Courting Justice: Gay Men and Lesbians v. the Supreme Court
by Joyce Murdoch and Deb Price
Published by Basic Books
Published 2001
Nonfiction (History, Law)
586 pgs. • find on Amazon.com
Hardcover ISBN: 0465015131
Paperback ISBN:1560231939
ABSTRACT from the jacket cover
Since 1957, a fascinating array of gay men, lesbians and bisexuals have forced the court to consider whether the constitution’s promise of equal protection applies to gay Americans.
Here Joyce Murdoch, a former Washington Post editor, and her partner, celebrated lesbian columnist Deb Price, look at the forces that shaped how the nation’s highest court has rejected to gay pleas for equal rights — from the surprising 1958 victory of a tiny homosexual magazine [ONE] to the 2000 defeat of a gay Eagle Scout.
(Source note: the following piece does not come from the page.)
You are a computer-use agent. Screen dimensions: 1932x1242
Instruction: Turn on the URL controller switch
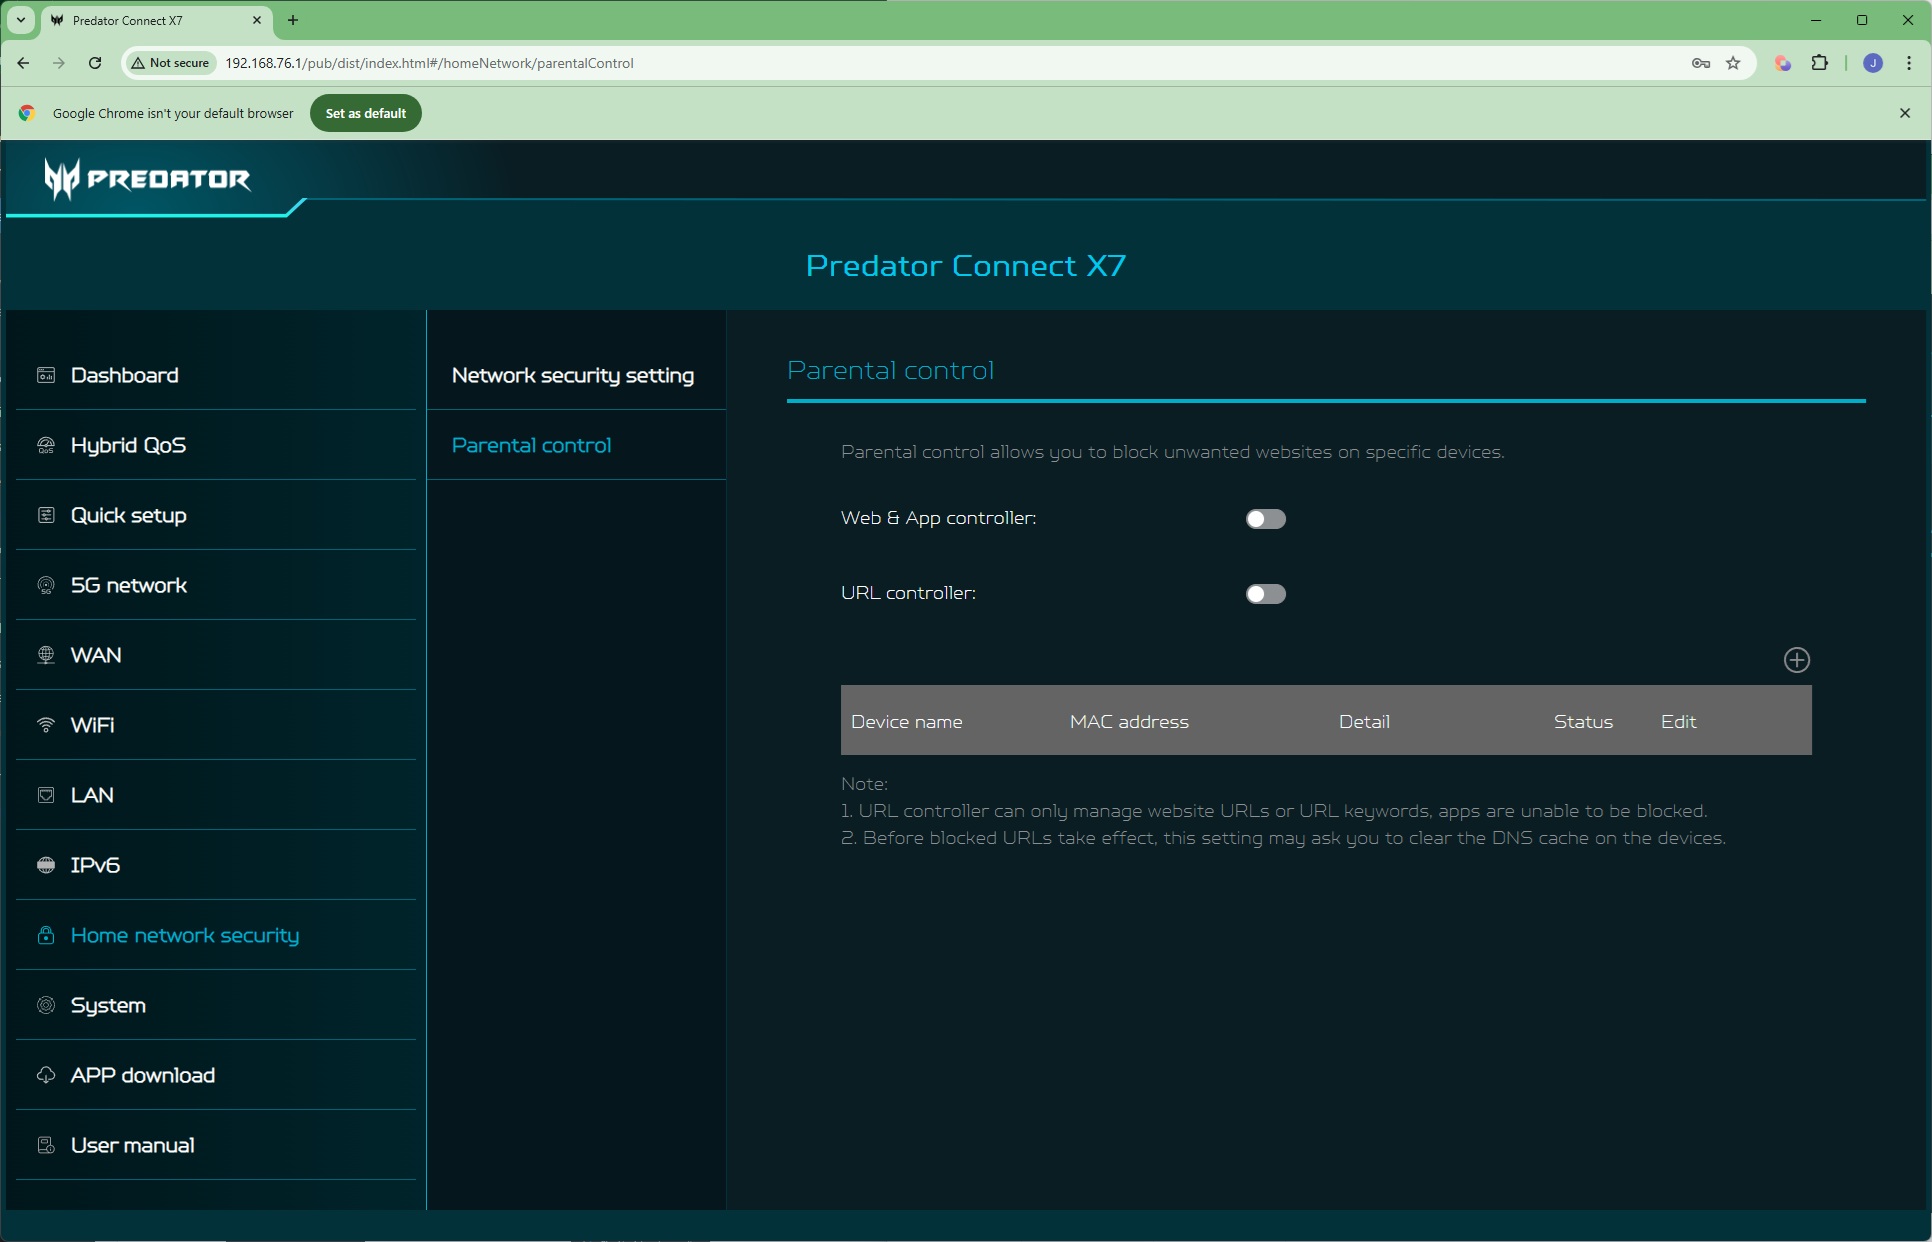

A triumph of investigative reporting, Courting Justice draws on interviews with justices’ friends, relatives, and more than one hundred former Supreme Court law clerks, as well as on the justices’ private papers and tens of thousands of pages of official Supreme Court documents, to explain the attitudes of a court that once described gay Americans as “afflicted with homosexuality.”
Murdoch and Price take us inside the justices’ private conference rooms to reveal — often for the first time — how the court weighed gay cases. The authors examine not only the decisions the court handed down—some of them devastating blows to the struggle for gay equality — but also in offering intriguing insights into the context of those decisions, the ways the lives of many justices have been touched through their acquaintances with gay and lesbian people: the justice who was close friends with the lesbian dude ranchers next door, how one justice sent a gift to a lesbian couple to celebrate their union and how another justice was a father figure to his troubled gay nephew.
Here, too, are the dramatic stories of the heroes of the gay rights movement — Karen Thompson, who sought custody of her disabled partner, Sharon Kowalski, whose parents refused to recognize their union, and Michael Hardwick, who was arrested for having oral sex in his own bedroom.
We also hear deeply moving stories of gay people who lost promising careers, the love of family members, homes and relationships while the Supreme Court looked away.
Murdoch and Price’s careful research and passionate advocacy provide a riveting and inspiring new perspective on the unfolding of the gay rights movement in America.